[Rows of pointing data]
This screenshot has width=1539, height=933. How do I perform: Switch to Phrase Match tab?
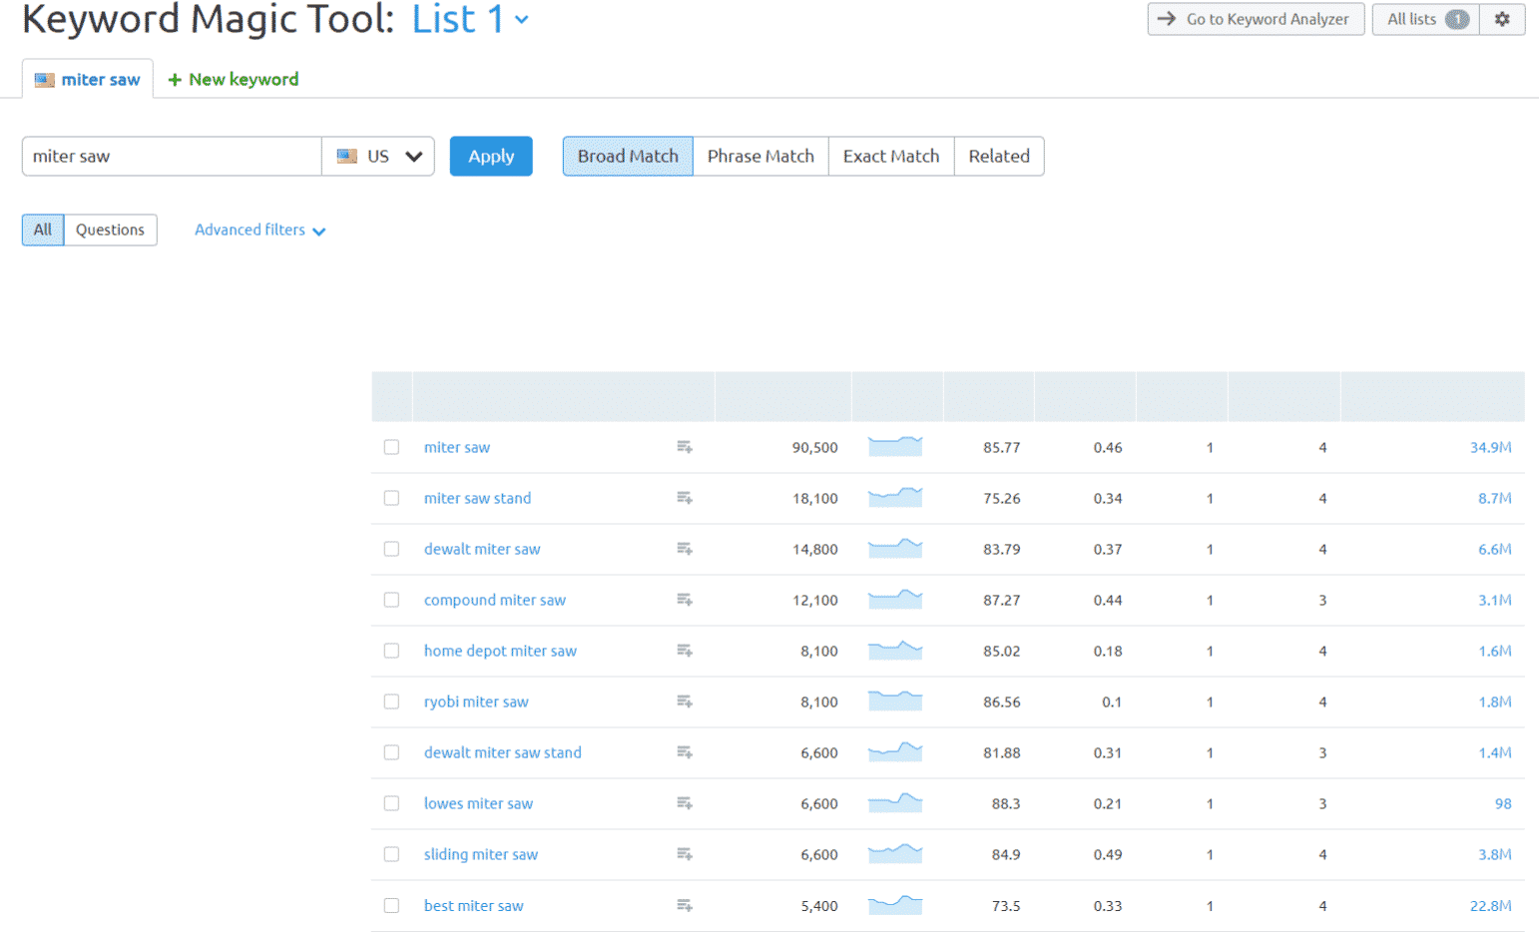click(x=761, y=157)
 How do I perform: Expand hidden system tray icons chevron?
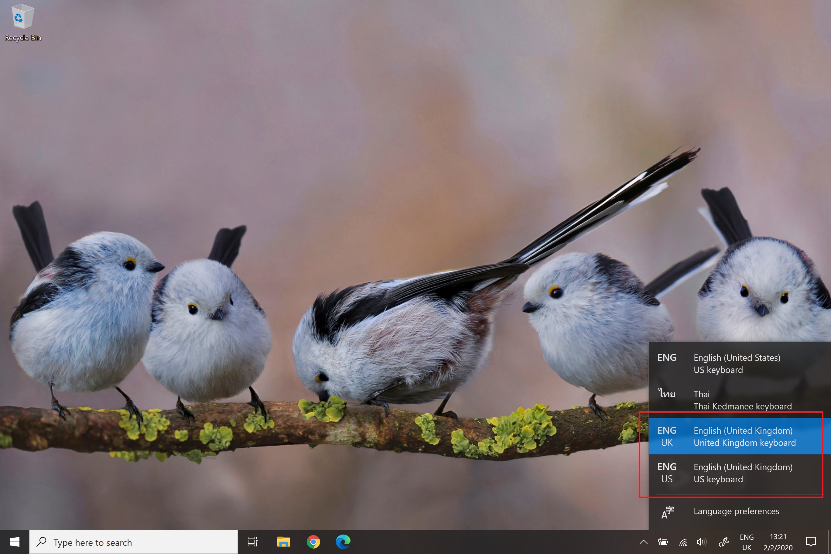643,542
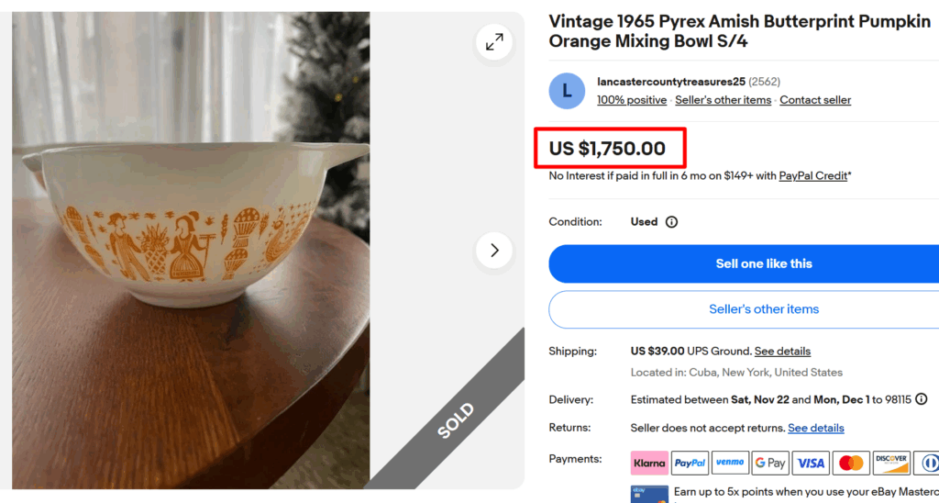Click the Google Pay icon
Viewport: 939px width, 503px height.
770,463
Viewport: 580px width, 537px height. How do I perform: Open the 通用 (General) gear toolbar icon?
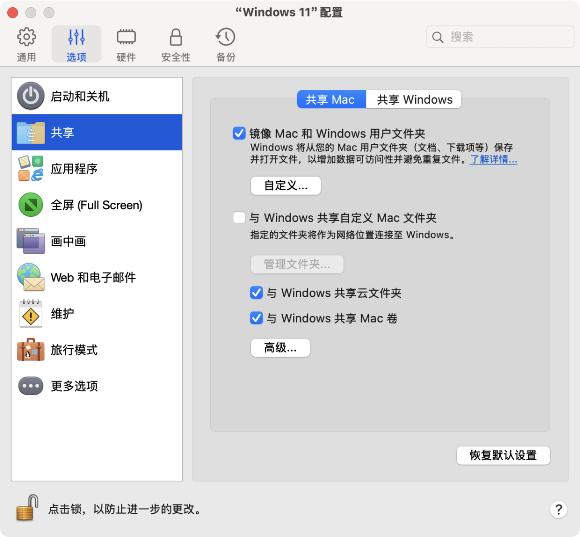point(27,44)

* **YOUR TASK**: Can you transcribe the lines above word for word, leaving the pictures out of your answer?

* **TASK SOLUTION**:
This screenshot has width=1539, height=933. How do I perform: Switch to Phrase Match tab?
click(x=761, y=157)
 How do I perform: Expand hidden system tray icons chevron?
643,542
Click the Google Pay icon
Viewport: 939px width, 503px height.
770,463
Viewport: 580px width, 537px height. How do I perform: Open the 通用 (General) gear toolbar icon?
point(27,44)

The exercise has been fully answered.